Below is a listing; restate from it, character for character, the lines beginning at the line holding "This screenshot has width=345, height=194." and ending at the line holding "Task: Click the rain cloud icon at 13", both included.

___ Task inputs ___

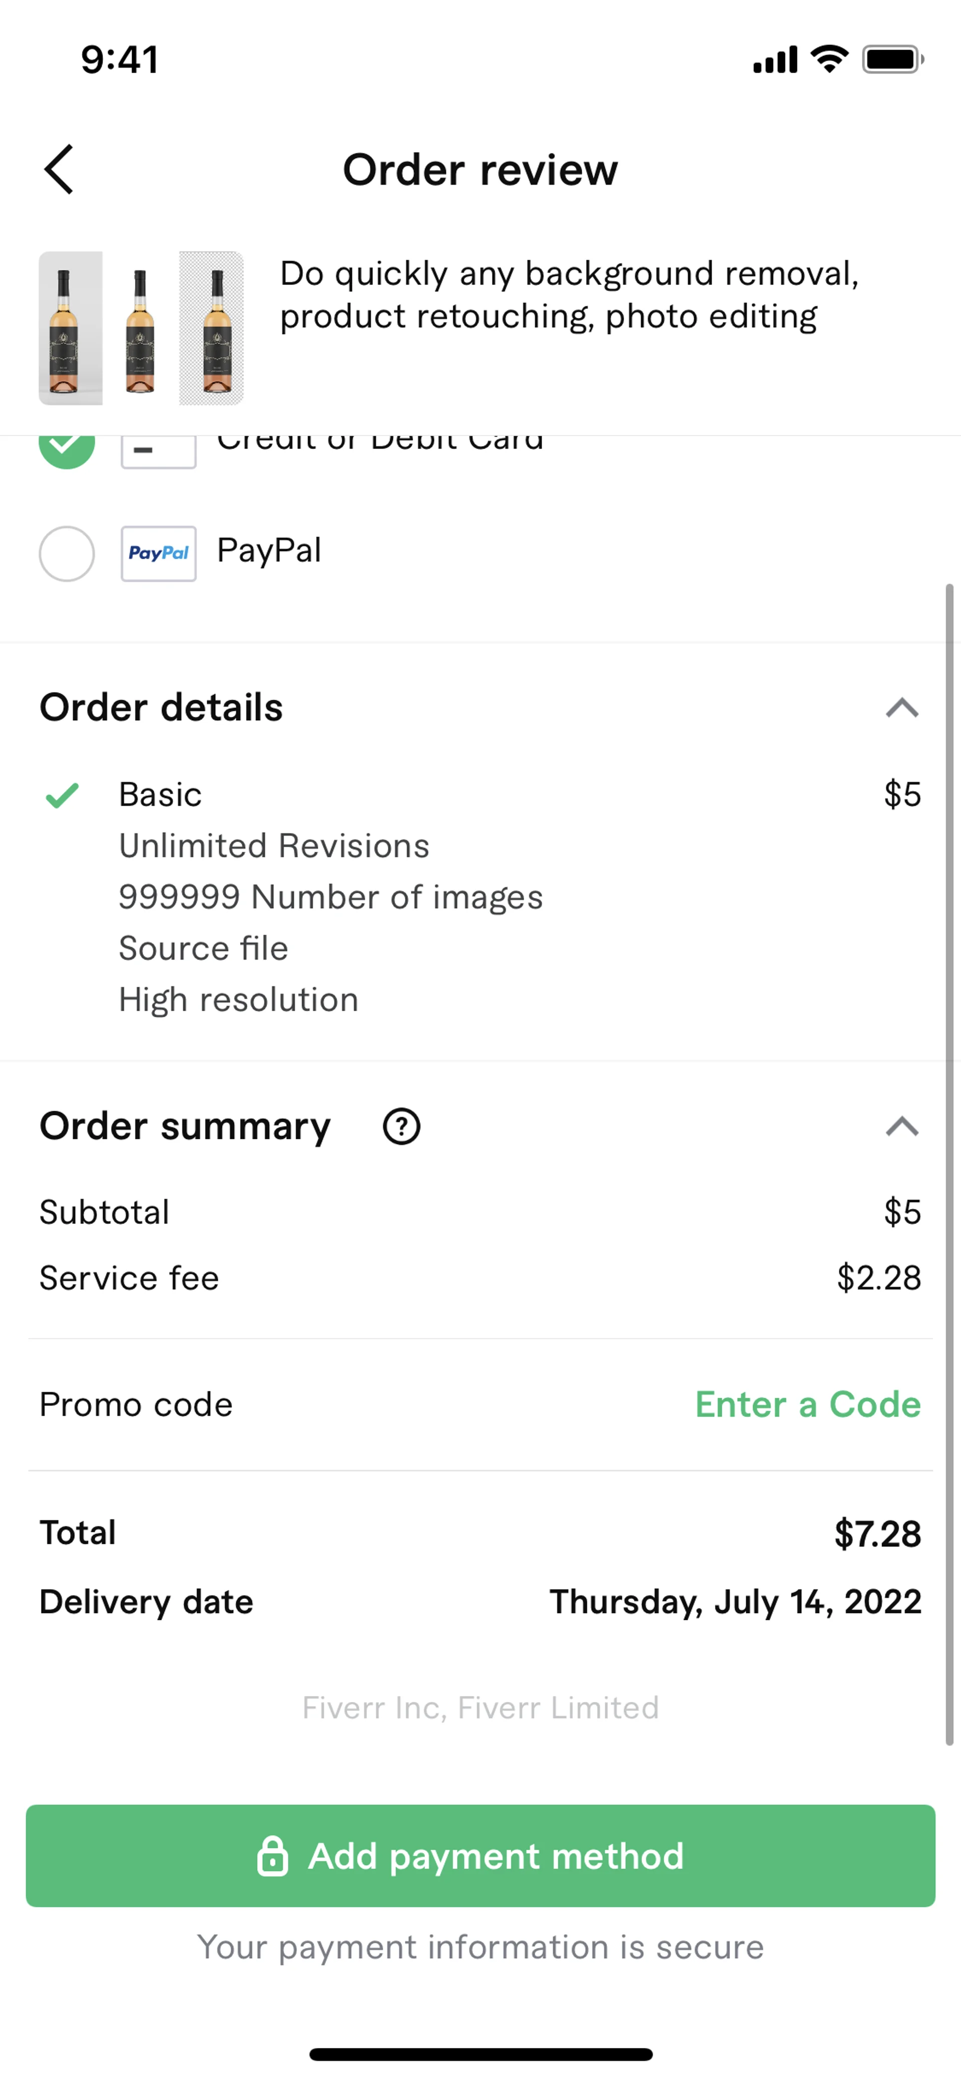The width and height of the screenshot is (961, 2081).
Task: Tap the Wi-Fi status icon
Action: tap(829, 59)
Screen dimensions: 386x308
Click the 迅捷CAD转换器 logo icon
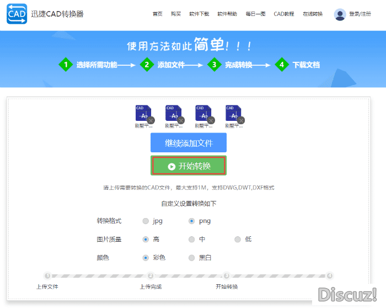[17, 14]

___
___ Task inputs ___

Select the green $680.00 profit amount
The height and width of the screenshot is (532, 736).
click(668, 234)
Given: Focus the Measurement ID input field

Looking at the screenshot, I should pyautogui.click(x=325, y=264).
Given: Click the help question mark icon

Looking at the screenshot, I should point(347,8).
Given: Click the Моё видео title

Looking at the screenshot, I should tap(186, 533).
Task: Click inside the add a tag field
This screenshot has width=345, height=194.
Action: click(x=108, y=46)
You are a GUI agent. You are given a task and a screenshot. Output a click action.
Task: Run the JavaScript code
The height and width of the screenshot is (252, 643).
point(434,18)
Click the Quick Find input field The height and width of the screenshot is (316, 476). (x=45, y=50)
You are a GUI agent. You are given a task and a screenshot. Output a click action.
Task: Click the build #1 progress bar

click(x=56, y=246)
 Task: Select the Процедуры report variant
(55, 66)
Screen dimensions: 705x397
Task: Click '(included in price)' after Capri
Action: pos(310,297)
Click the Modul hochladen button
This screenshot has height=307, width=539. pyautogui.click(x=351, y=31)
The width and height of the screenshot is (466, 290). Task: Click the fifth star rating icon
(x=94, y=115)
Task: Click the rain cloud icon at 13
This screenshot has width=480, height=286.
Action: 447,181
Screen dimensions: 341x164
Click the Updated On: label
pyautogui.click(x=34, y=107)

___

## Reply
This screenshot has width=345, height=194.
Action: click(x=108, y=46)
You are a GUI agent. You are given a task and a screenshot. Output a click action.
Task: Run the JavaScript code
The height and width of the screenshot is (252, 643).
point(434,18)
Click the Quick Find input field The height and width of the screenshot is (316, 476). (x=45, y=50)
You are a GUI agent. You are given a task and a screenshot. Output a click action.
Task: Click the build #1 progress bar

click(x=56, y=246)
 Task: Select the Процедуры report variant
(55, 66)
Screen dimensions: 705x397
Task: Click '(included in price)' after Capri
Action: pos(310,297)
Click the Modul hochladen button
This screenshot has height=307, width=539. pyautogui.click(x=351, y=31)
The width and height of the screenshot is (466, 290). Task: Click the fifth star rating icon
(x=94, y=115)
Task: Click the rain cloud icon at 13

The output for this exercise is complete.